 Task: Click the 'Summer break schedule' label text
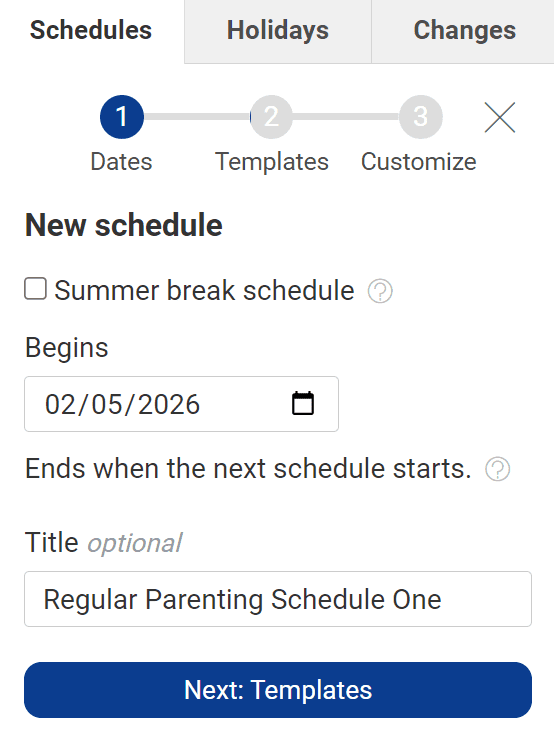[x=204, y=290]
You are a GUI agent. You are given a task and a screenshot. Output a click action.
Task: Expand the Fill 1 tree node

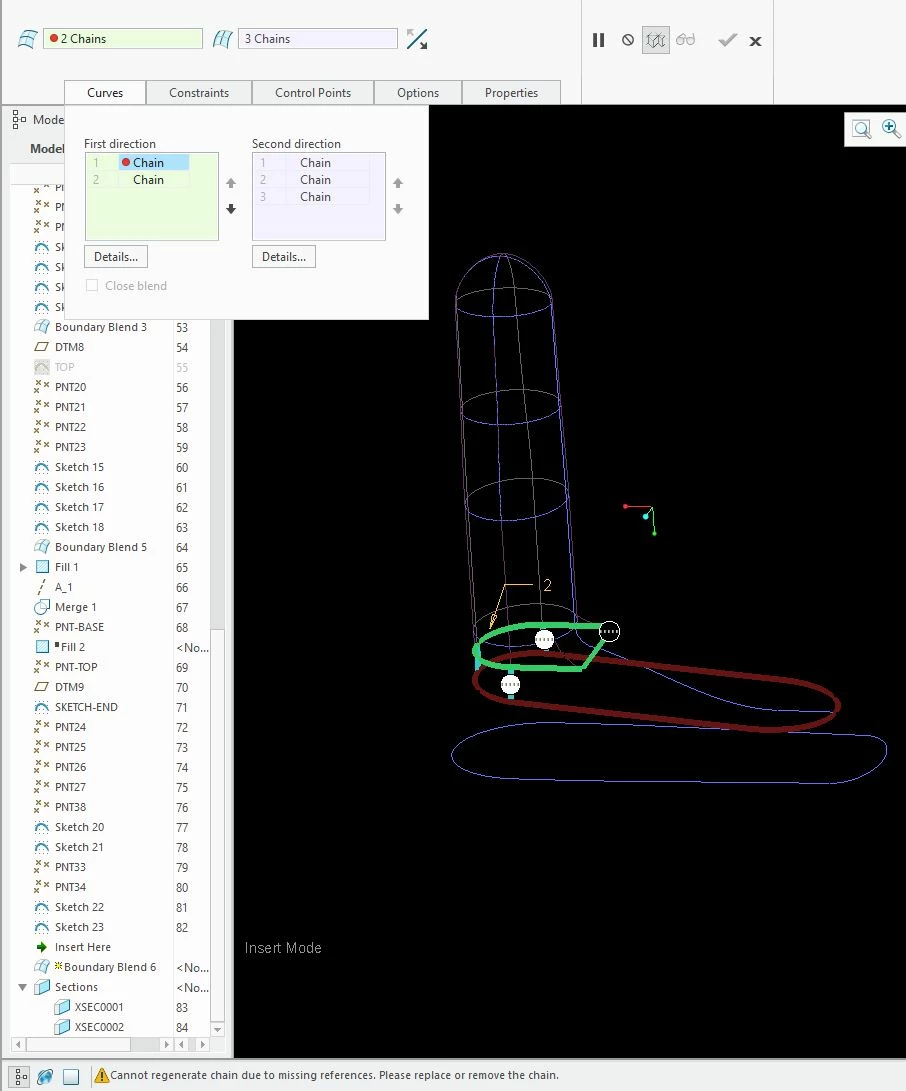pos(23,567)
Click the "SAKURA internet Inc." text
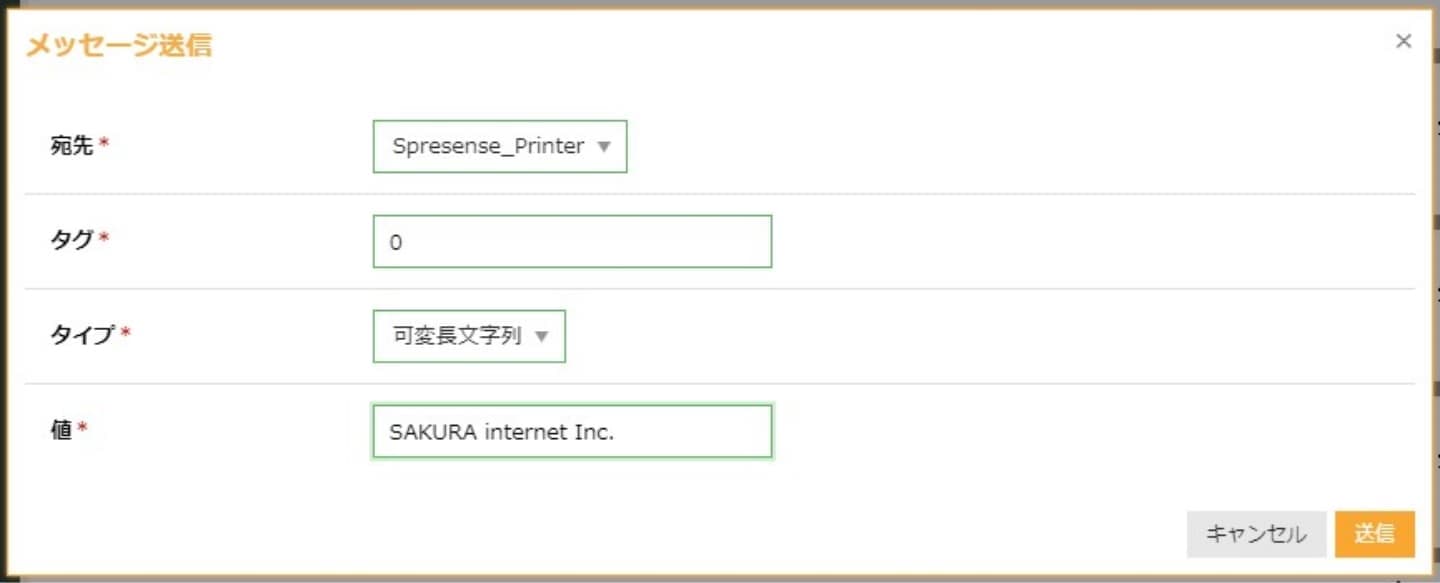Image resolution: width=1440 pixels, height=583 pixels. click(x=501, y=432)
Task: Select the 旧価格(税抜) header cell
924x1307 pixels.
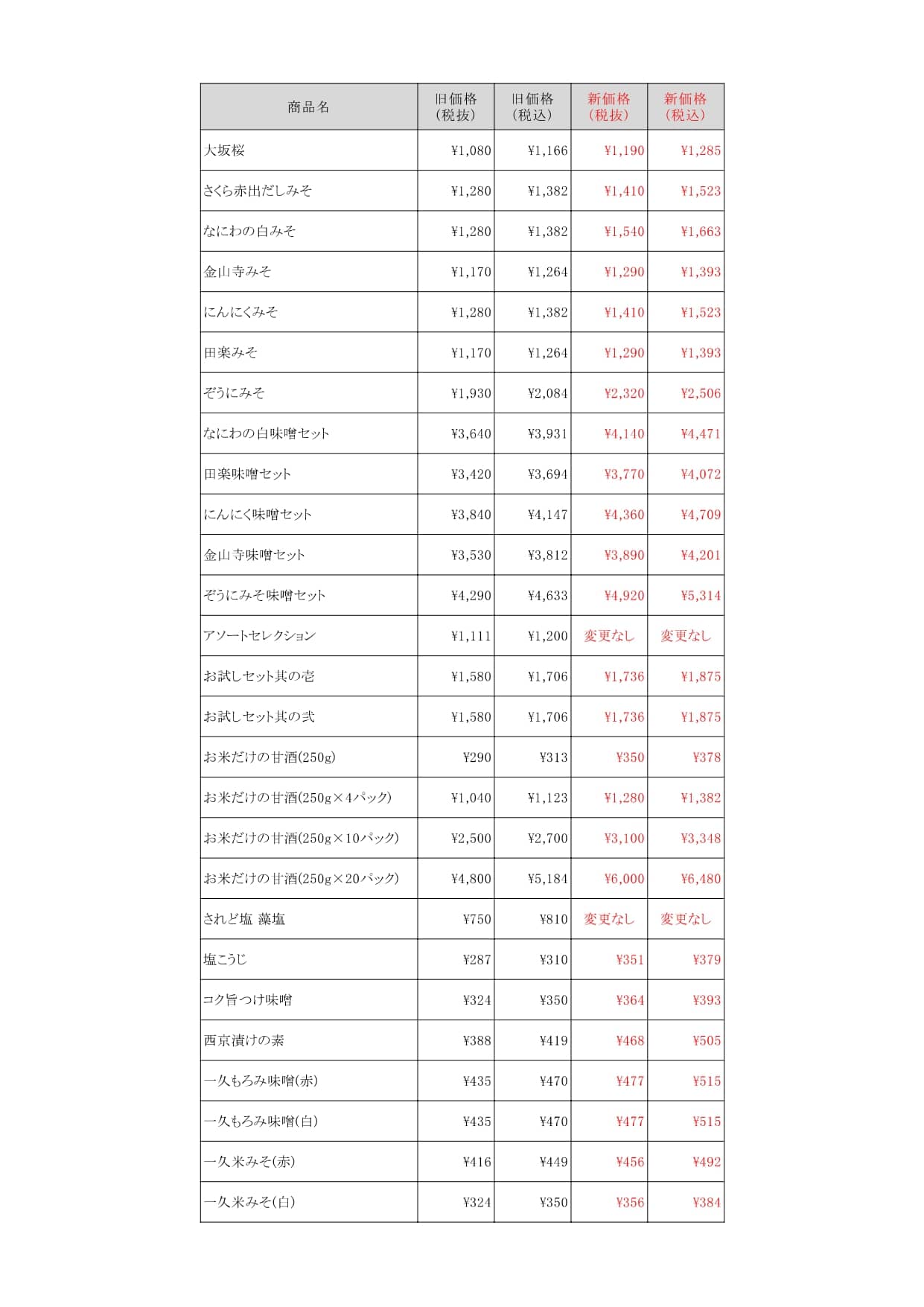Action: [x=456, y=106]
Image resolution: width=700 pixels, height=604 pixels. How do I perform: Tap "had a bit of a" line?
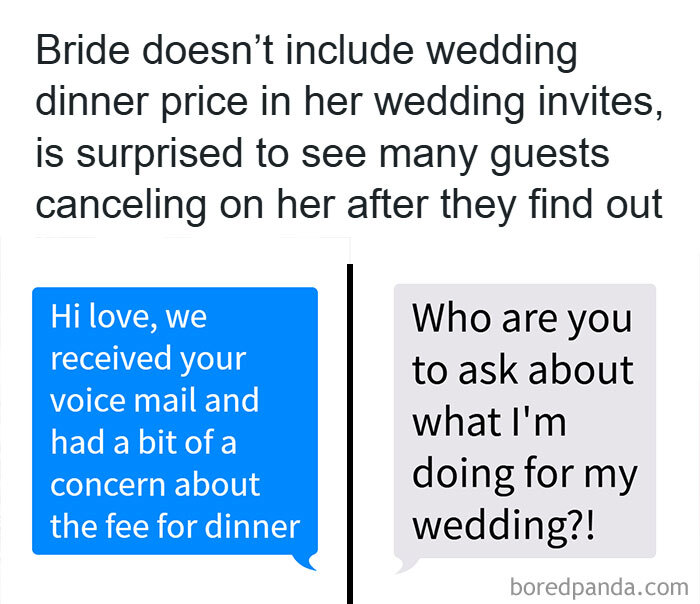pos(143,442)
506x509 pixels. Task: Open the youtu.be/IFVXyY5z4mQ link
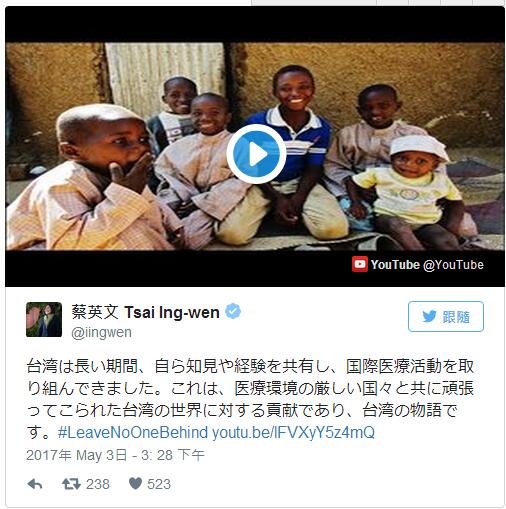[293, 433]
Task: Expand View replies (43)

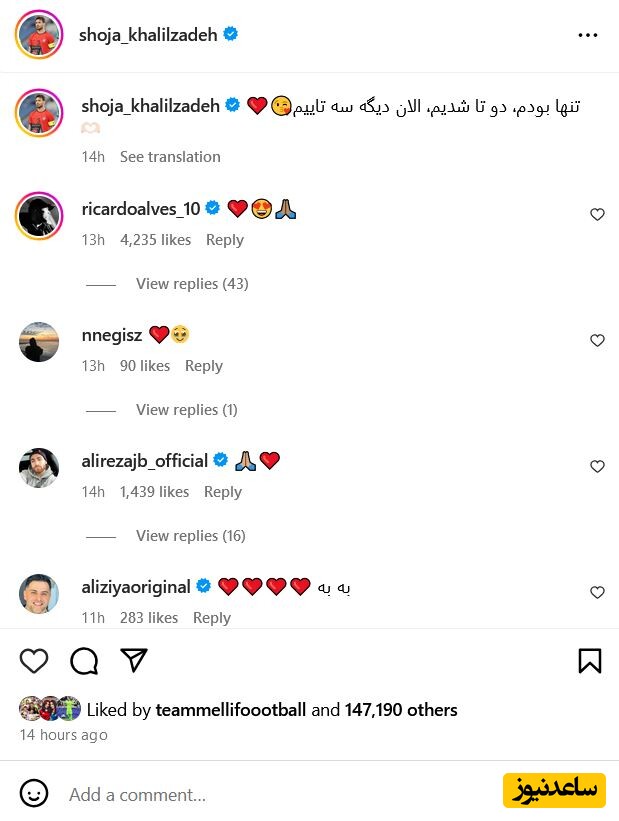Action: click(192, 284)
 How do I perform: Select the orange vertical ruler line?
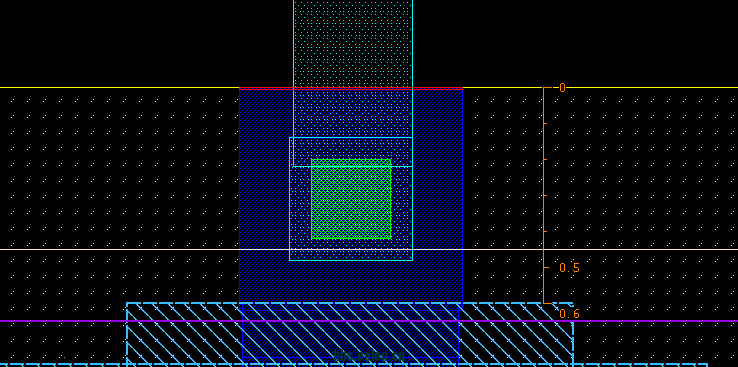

__________

Give again, word for word, the lines above from the one with "Image resolution: width=700" through the final line of the data, both ends included. Do not copy any picture.

Image resolution: width=700 pixels, height=604 pixels. How do I perform: Tap "had a bit of a" line?
pos(143,442)
506x509 pixels. Task: Open the youtu.be/IFVXyY5z4mQ link
[293, 433]
Task: Expand View replies (43)

Action: click(192, 284)
 How do I perform: Select the orange vertical ruler line?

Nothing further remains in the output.